Around the Moon, space is less crowded, but lunar scientists worry that it might not stay that way. A research team led by Vishnu Reddy, a planetary scientist at the University of Arizona in Tucson, uses telescopes to regularly track the positions of more than 150 objects in the space around the Moon. Of those, at least 90% are junk, Reddy says.
He and his colleagues have been tracking the object that’s on course to hit the Moon. They analysed how sunlight reflects off it to confirm that it is made of a similar material to the Chinese rocket booster. (The object had initially been identified as a SpaceX rocket booster, but analysis showed that its properties did not match that craft.)
Astronomers won’t be able to watch the impact from Earth as it happens, because the collision will take place on the far side of the Moon, probably in or near a crater named Hertzsprung. But several Moon-orbiting spacecraft will try to spot it or its aftermath.
Collision course
Previous Moon impacts have generated small plumes of material. In 2009, NASA’s LCROSS probe smashed into a shadowy crater near the lunar south pole, kicking up a cloud of dust that was confirmed to contain water. Water and ice are rare on the Moon, but the upcoming crash isn’t likely to contaminate any Moon ice, says Parvathy Prem, a planetary scientist at the Johns Hopkins University Applied Physics Laboratory in Laurel, Maryland.
There are no significant international restrictions on what can be dropped onto the Moon’s surface.
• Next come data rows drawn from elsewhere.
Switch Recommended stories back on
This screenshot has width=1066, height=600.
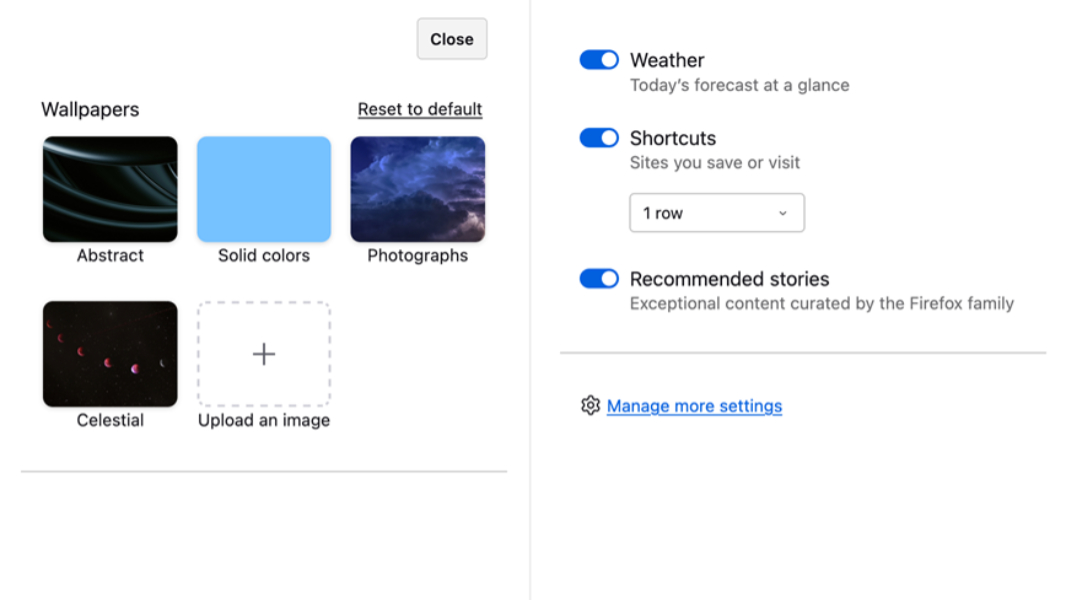598,278
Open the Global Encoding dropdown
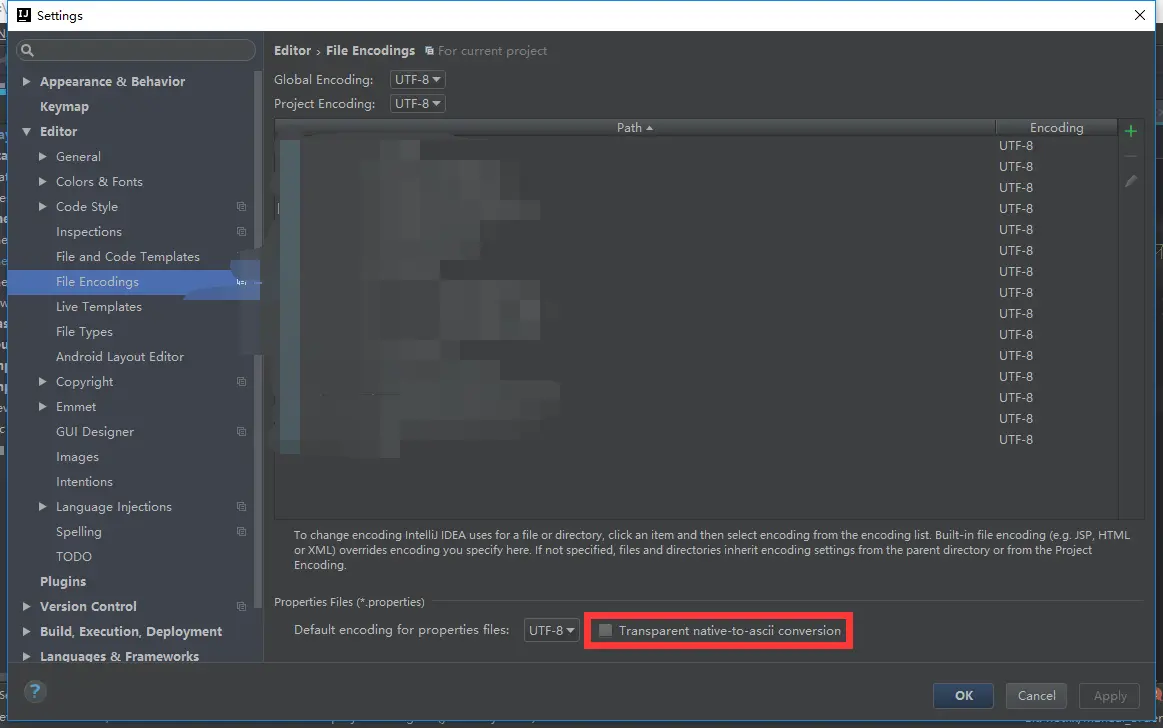The image size is (1163, 728). [x=417, y=79]
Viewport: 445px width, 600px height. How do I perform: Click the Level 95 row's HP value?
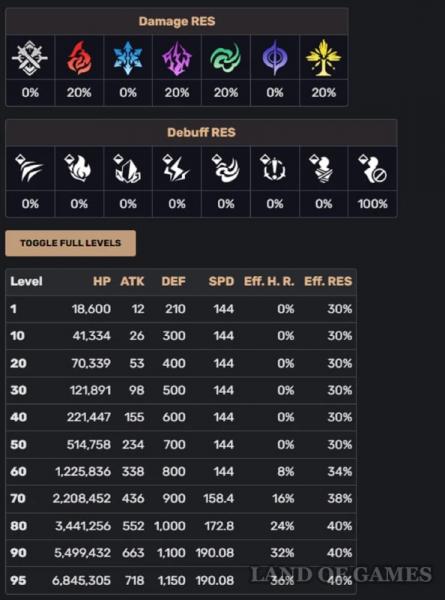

In 1999, NASA crashed its Lunar Prospector spacecraft that carried the ashes of planetary geologist Gene Shoemaker, an act that the Navajo Nation criticized as insensitive and sacrilege. In 2019, the private Israeli Moon lander Beresheet accidentally crashed, spilling cargo including the hardy organisms known as tardigrades onto the lunar surface. A growing number of researchers are also concerned about the integrity of the lunar environment, Gorman says; last year, a group put together the first Declaration of the Rights of the Moon.
How the Chinese booster ended up on a trajectory to hit the Moon isn’t entirely clear. Both Earth's and the Moon's gravity have been tugging on it since its launch. Bill Gray, an astronomer and space tracker in Maine who spotted the upcoming collision, notes that there is no organization in charge of tracking distant objects in space. The US Space Force tracks space objects out to geostationary orbits, around 35,800 kilometres from Earth — but the Moon is nearly 400,000 kilometres away. Distant tracking is therefore in the hands of individual groups, such as Reddy’s.
“The information the public is relying on does not come from official government sources,” Gorman says. “This is positive, as it shows people are capable of monitoring the space environment themselves, but worrying as it exposes the gaps in what is known and who is responsible.”